— Work request 1 —
In the text on exporting GitHub issues, up to how many open issues does the query work for?
— Work request 2 —
Rewrite the text on exporting GitHub issues from "now you click" to "branch is buggy.", changing "spreadsheet" to "workbook".
— Work request 3 —
Continue the text on exporting GitHub issues from its final sentence.
[Passage for review Boundary: Start]
I added and then removed columns in this and did not clean this up - feel free to do that before you use it.
Obviously, you also have to fill in your own organization name and repo name into the URL, and obtain the auth token. I have tested the URL with a Chrome REST plugin and got the token from entering the user and api key there. You can authenticate explicitly from Excel with the user and key if you don't want to deal with the token. I just find it simpler to go the anonymous route in the query setup and instead provide the readily formatted request header.
Also, this works for repos with up to 100 open issues. If you have more, you need to duplicate the query (for page 2 etc) and combine the results.
Steps for using this query:
in a new sheet, on the "Data" tab, open the "Get Data" drop-down
select "Launch Power Query Editor"
in the editor, choose "New Query", "Other Sources", "Blank query"
now you click on "Advanced Editor" and paste the above query
click the "Done" button on the Advanced Editor, then "Close and Load" from the tool bar
the issues are loading in your spreadsheet and you are in business
no crappy third-party tool needed
You can also try https://github.com/remoteorigin/git-issues-downloader but be sure to used the develop branch. The npm version and master branch is buggy.
Or you can use this patched version with
npm install -g https://github.com/mkobar/git-issues-downloader
and then run with (for public repo)
git-issues-downloader -n -p none -u none https://github.com/<user>/<repository>
or for a private repo:
git-issues-downloader -n -p <password or token> -u <user> https://github.com/<user>/<repository>
Works great.
Here is a tool that does it for you (uses the GitHub API):
https://github.com/gavinr/github-csv-tools
Export Pull Requests can export issues to a CSV file, which can be opened with Excel. It also supports GitLab and Bitbucket.
From its documentation:
Export open PRs and issues in sshaw/git-link and
sshaw/itunes_store_transporter:
epr sshaw/git-link sshaw/itunes_store_transporter > pr.csv
Export open pull request not created by sshaw in padrino/padrino-framework:
epr -x pr -c '!sshaw' padrino/padrino-framework > pr.csv
It has several options for filtering what gets exported.
[Passage for review Boundary: End]
[Data for review Boundary: Start]
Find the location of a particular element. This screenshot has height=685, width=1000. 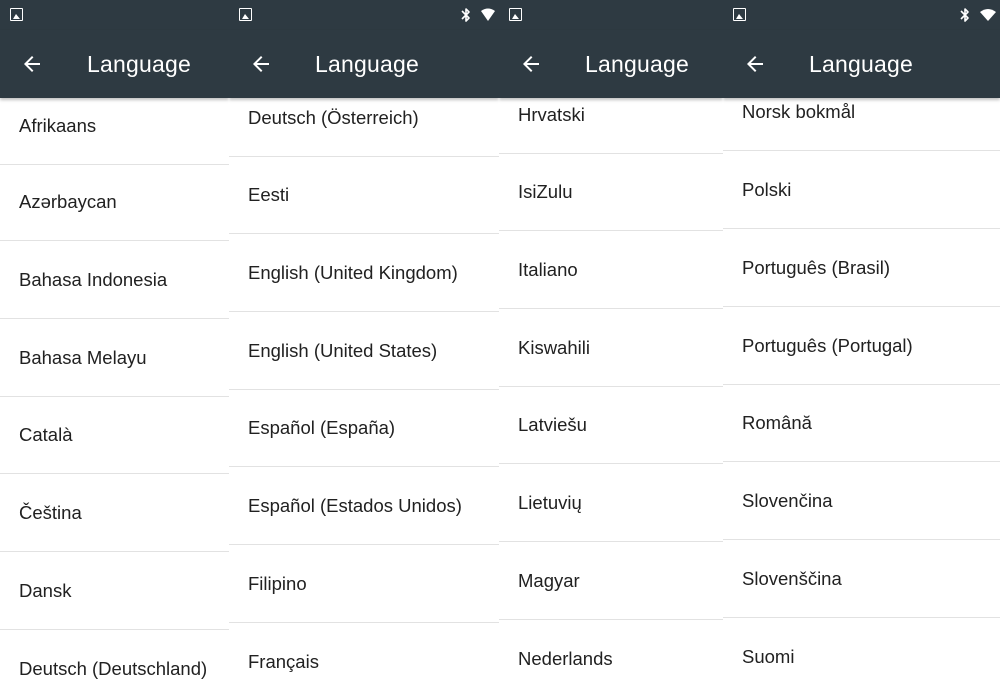

list-item: Bahasa Melayu is located at coordinates (114, 358).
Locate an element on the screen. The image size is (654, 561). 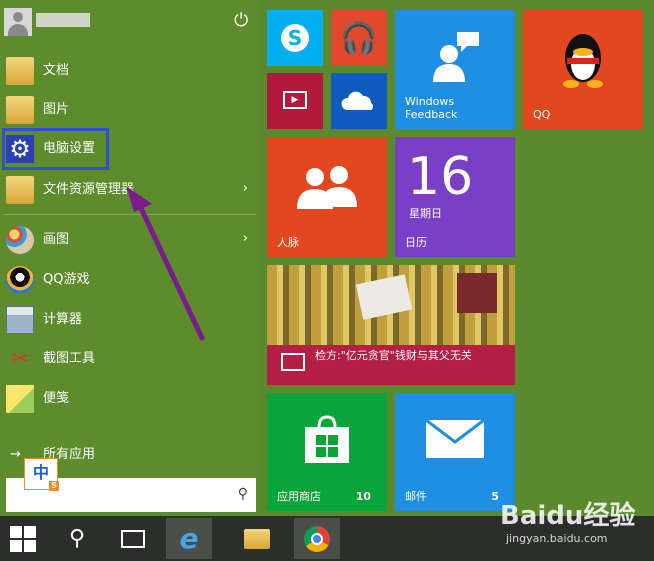
task-view-icon is located at coordinates (133, 538).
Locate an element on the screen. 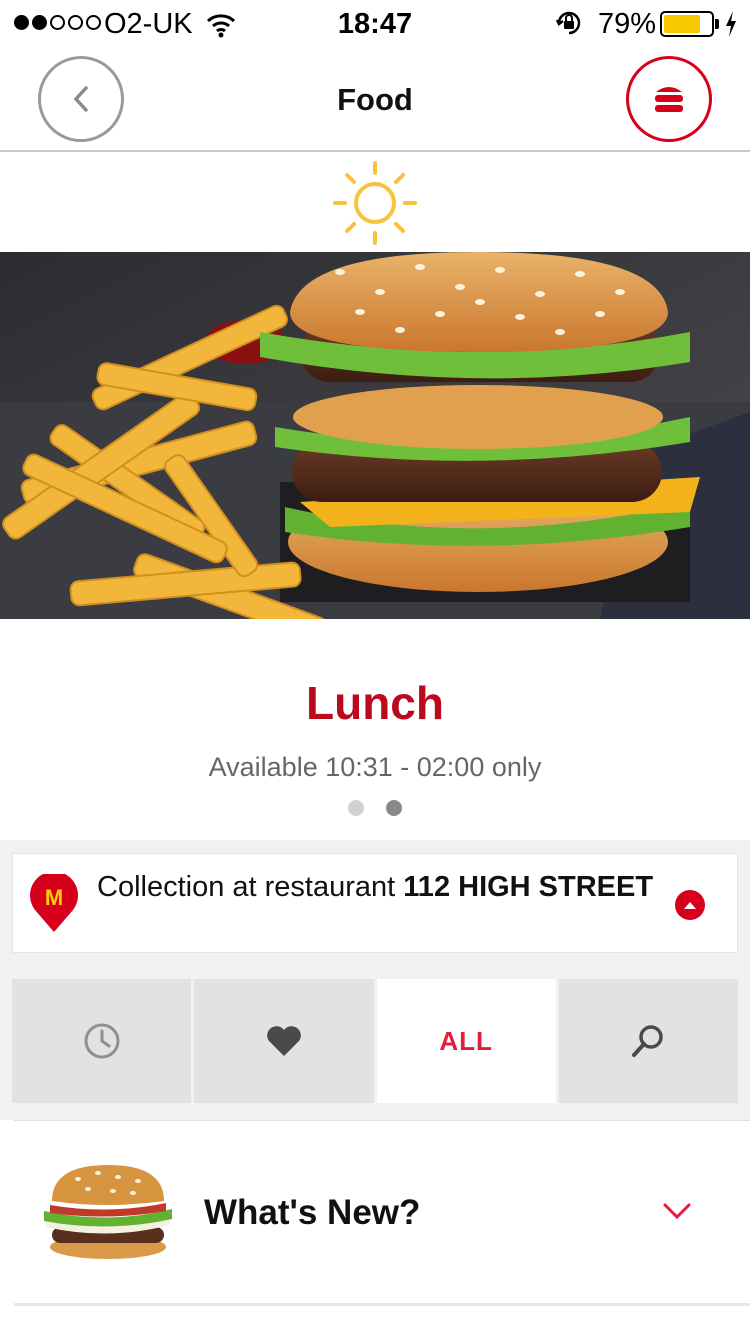 This screenshot has height=1334, width=750. battery-percent: 79% is located at coordinates (628, 24).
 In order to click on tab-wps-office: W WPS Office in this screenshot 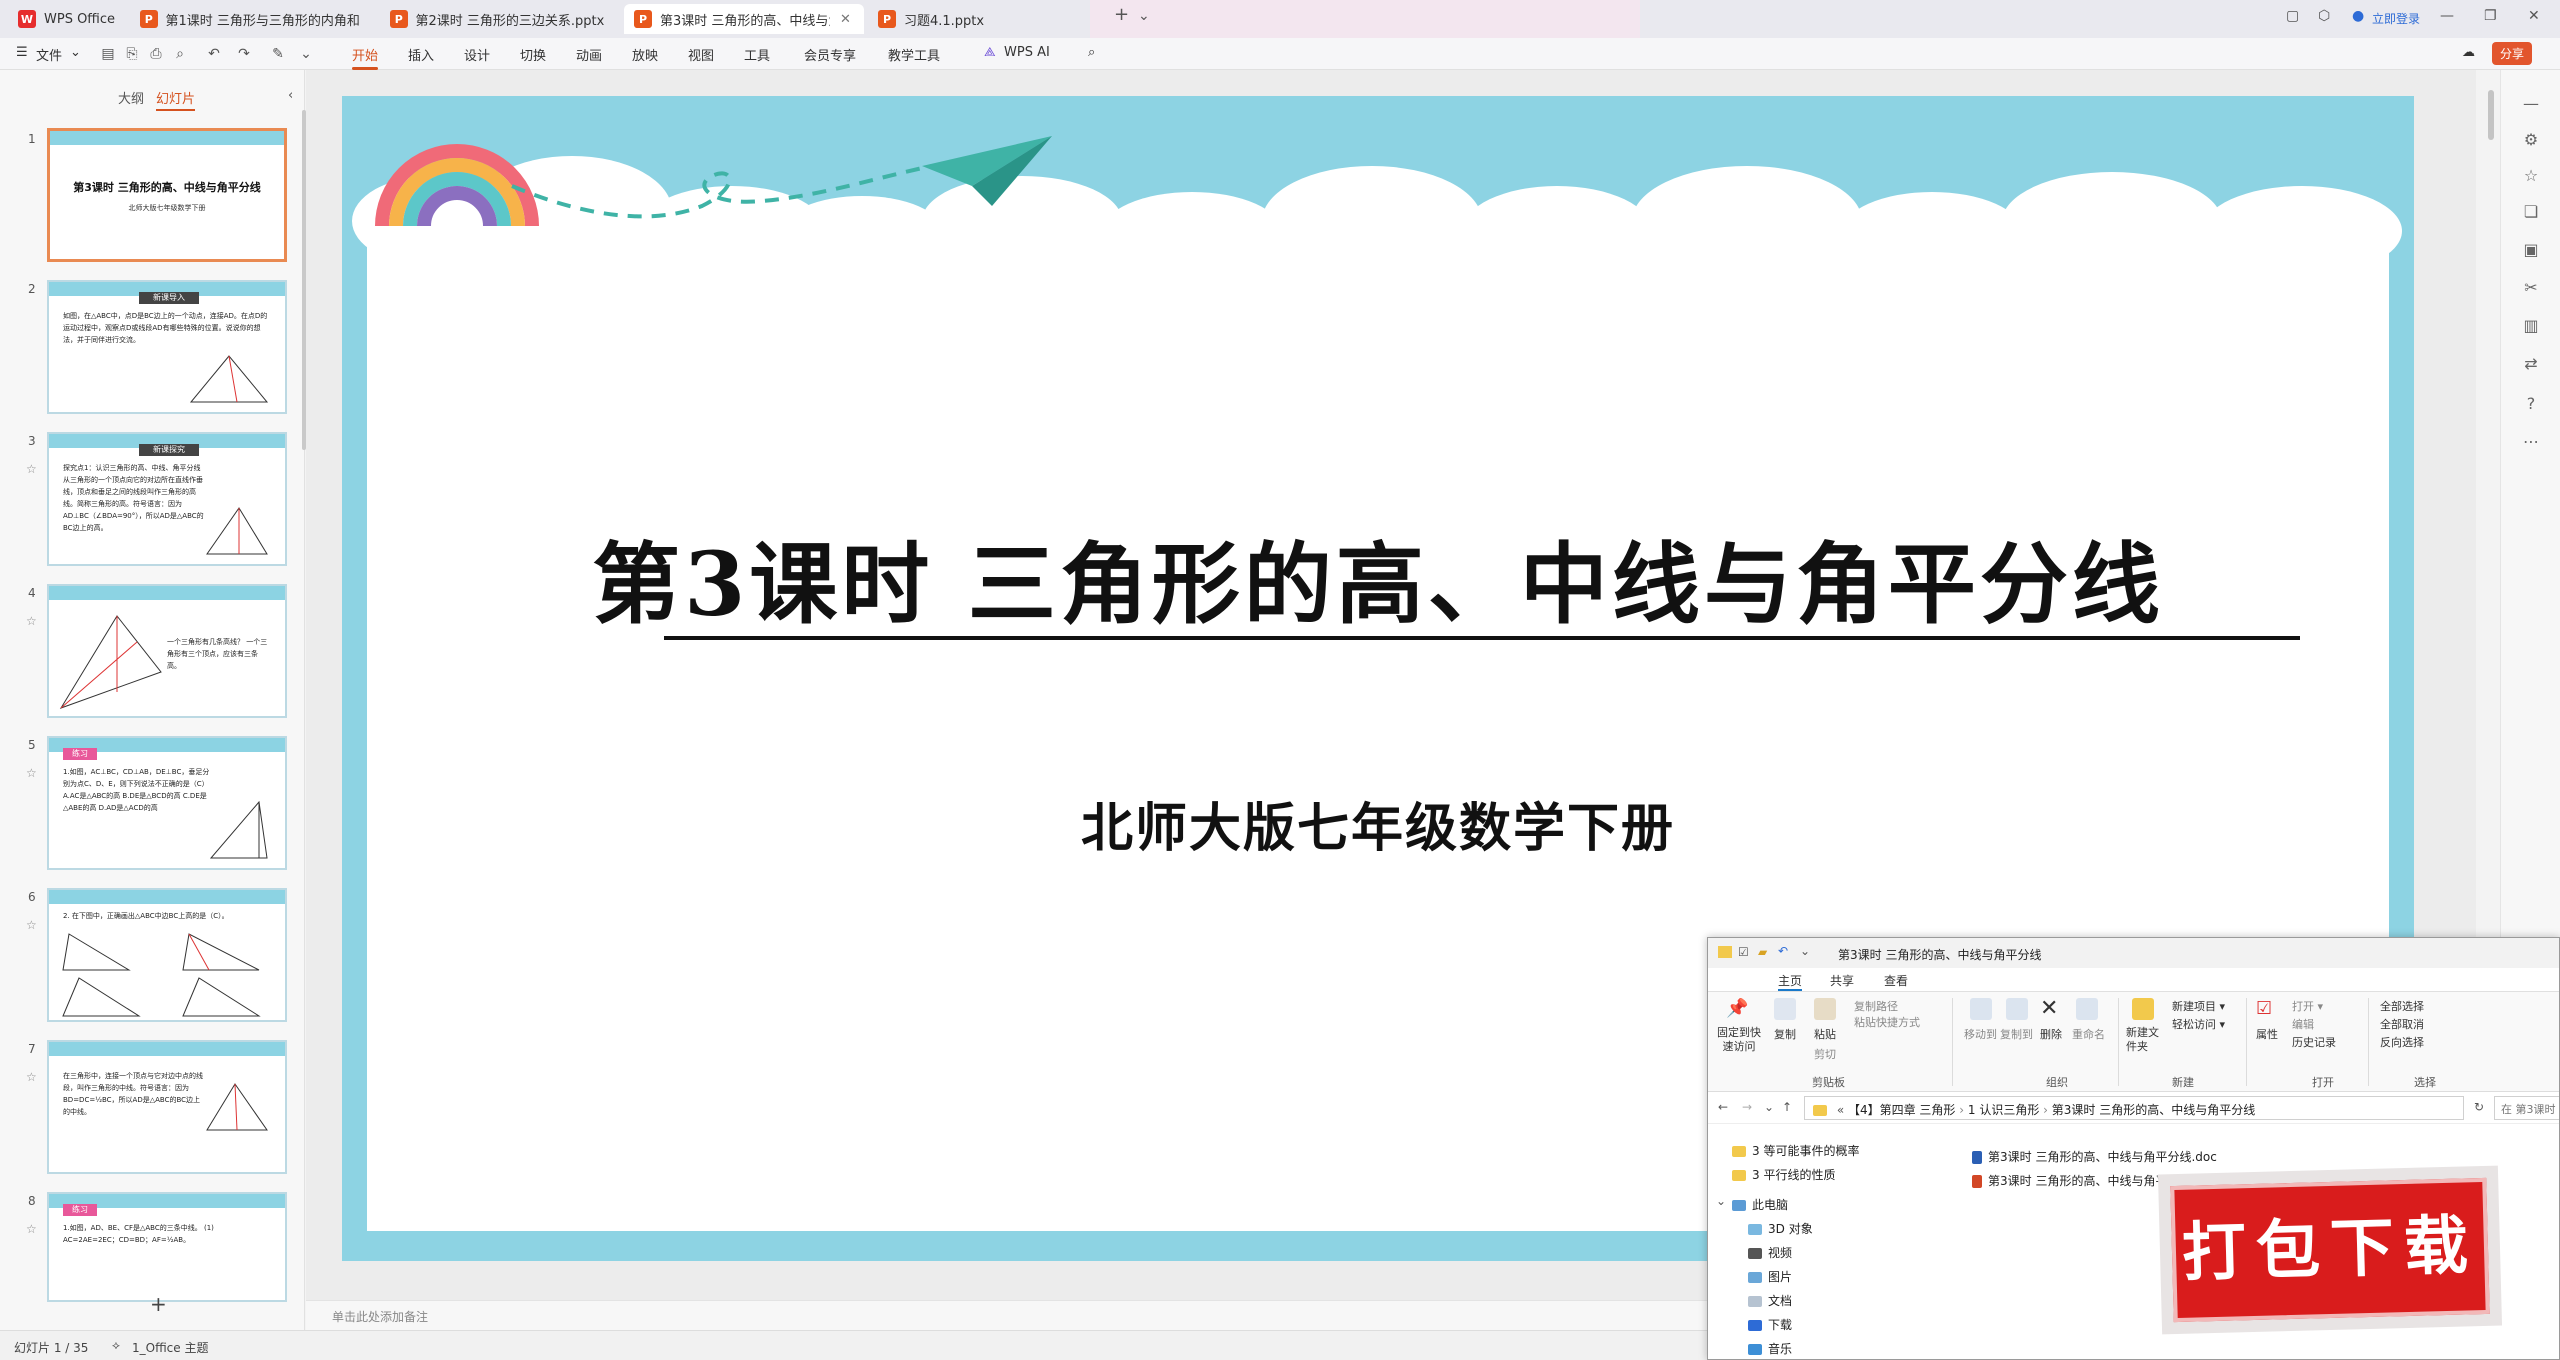, I will do `click(66, 19)`.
[Data for review Boundary: End]
— Answer section 1 —
It works for repos with up to 100 open issues.

— Answer section 2 —
now you click on "Advanced Editor" and paste the above query
click the "Done" button on the Advanced Editor, then "Close and Load" from the tool bar
the issues are loading in your workbook and you are in business
no crappy third-party tool needed
You can also try https://github.com/remoteorigin/git-issues-downloader but be sure to used the develop branch. The npm version and master branch is buggy.

— Answer section 3 —
GitHub's JSON API can be queried from directly in Excel using Power Query. It does require some knowledge about how to convert JSON into Excel table format but that's fairly Googlable.
Here's how to first get to the data:
In Excel, on Ribbon, click Data > Get Data > From JSON. In dialog
box, enter API URL ... in format similar to (add parms as you wish):
https://api.github.com/repos/{owner}/{repo}/issues
A dialog box labeled "Access Web content" will appear.
On the left-hand side, click the Basic tab.
In the User name textbox, enter your GitHub username.
In the Password textbox, enter a GitHub password/Personal Access
token.
Click Connect.
Power Query Editor will be displayed with a list of items that say Record.
... now Google around for how to transform accordingly so that the appropriate issue data can be displayed as a single table.
As a one-time task, building on 'hub'-based recommendation from #Chip... on a windows system with GitBash prompt already installed:
Download the latest hub executable (such as Windows 64 bit) https://github.com/github/hub/releases/ and extract it (hub.exe is in the .../bin directory).
Create a github personal access token https://github.com/settings/tokens and copy the token text string to the clipboard.
Create a text file (such as in notepad) to use as the input file to hub.exe... the first line is your github user name and on the 2nd line paste the personal access token, followed by a newline (so that both lines will processed when input to hub). Here I presume the file is infile.txt in the repository's base directory.
Run Git Bash... and remember to cd (change directory) to the repository of interest! Then enter a line like:
<path_to_hub_folder>/bin/hub.exe issue -s all -f "%U|%t|%S|%cI|%uI|%L%n" < infile.txt > outfile.csv
Then open the file with '|' as the column delimiter. (and consider deleting the personal access token on github).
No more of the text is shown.